Eine Meile des anderen Extrems bleibt der kurze Straßenabschnitt vor der Marienschule. Die Technobässe deuten die härtere Gangart musikalisch an. Jugendliche und junge Erwachsene treffen dort zusammen. Dass eine ganze Menge an Hochprozentigem die Kehlen hinunterfließt, ist schon an der Scherbendecke auf der Straße abzulesen.

Vincent Sboron und Finn Großerüschkamp vom Bonner Eventsprinter tauschen einiges an Alkohol gegen Chips und Süßigkeiten ein. „Ich habe den Eindruck, dass die Trinkerei weniger schlimm ist als in den Jahren zuvor“, sagt Sboron. Vor allem seien nicht mehr die ganz jungen, etwa 14-Jährigen, dabei.

Immer wieder müssen Einsatzhundertschaft und Ordnungsamt gemeinsam für Ruhe sorgen. Sie lassen Schnaps und Liköre weggießen, kontrollieren Ausweise, werden provoziert, aber reagieren äußerst überlegt.

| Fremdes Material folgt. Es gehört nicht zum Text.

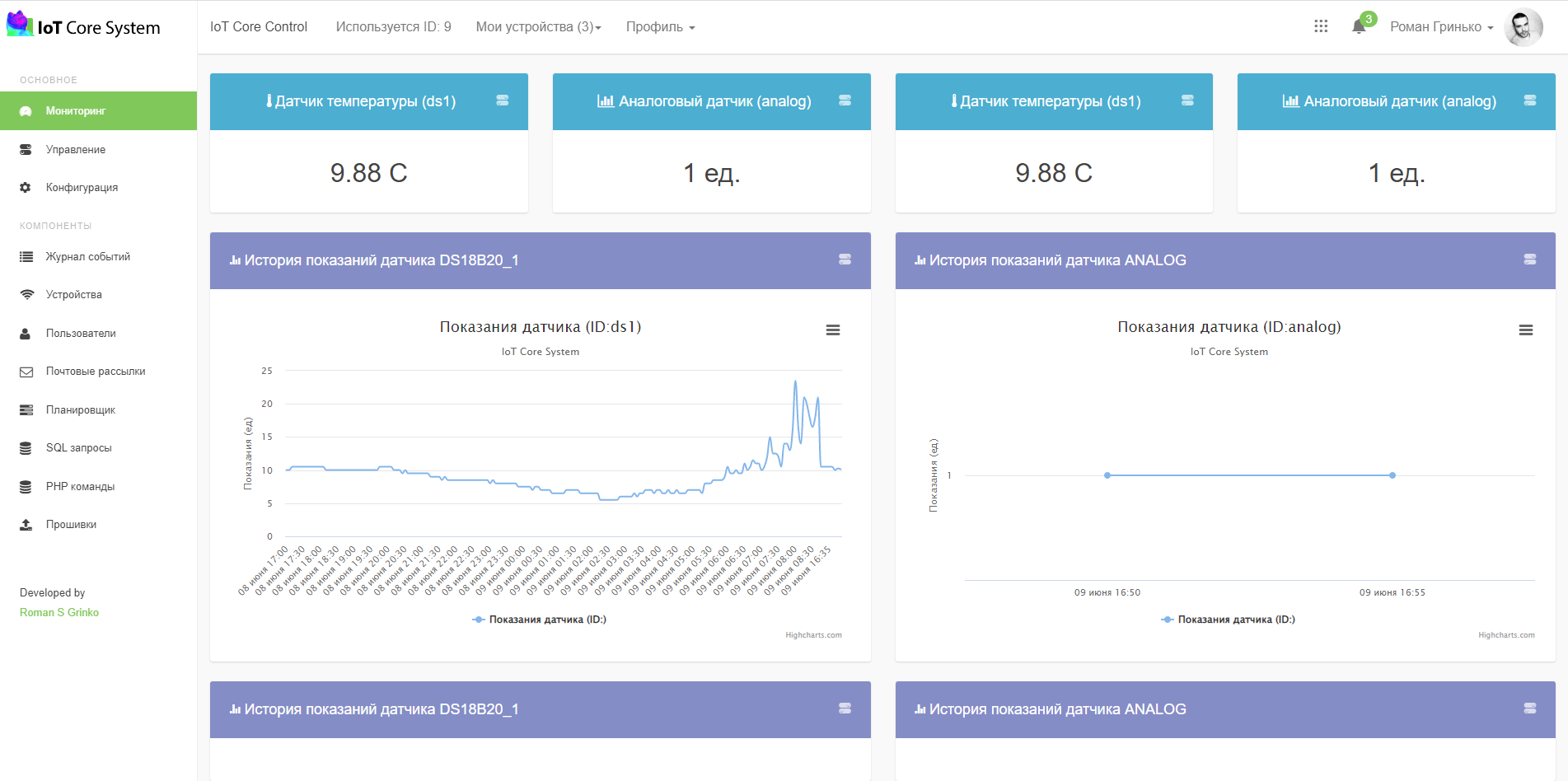Open Роман Гринько user menu

pos(1441,27)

Am frühen Abend tanzen die Narren immer noch auf der Straße. Vor den Kneipen bilden sich Schlangen. Julia Schöne steht vor dem Nyx und hofft auf ein Treffen mit ihren Freunden. Ihr Handy hat sie entweder verloren oder eine Freundin zur Aufbewahrung gegeben. Sie weiß es nicht mehr genau. Sie weiß nur, dass es noch ein langer Abend werden soll beziehungsweise eine lange Nacht. Und von einem verlorenen Telefon will sie sich das nicht vermiesen lassen.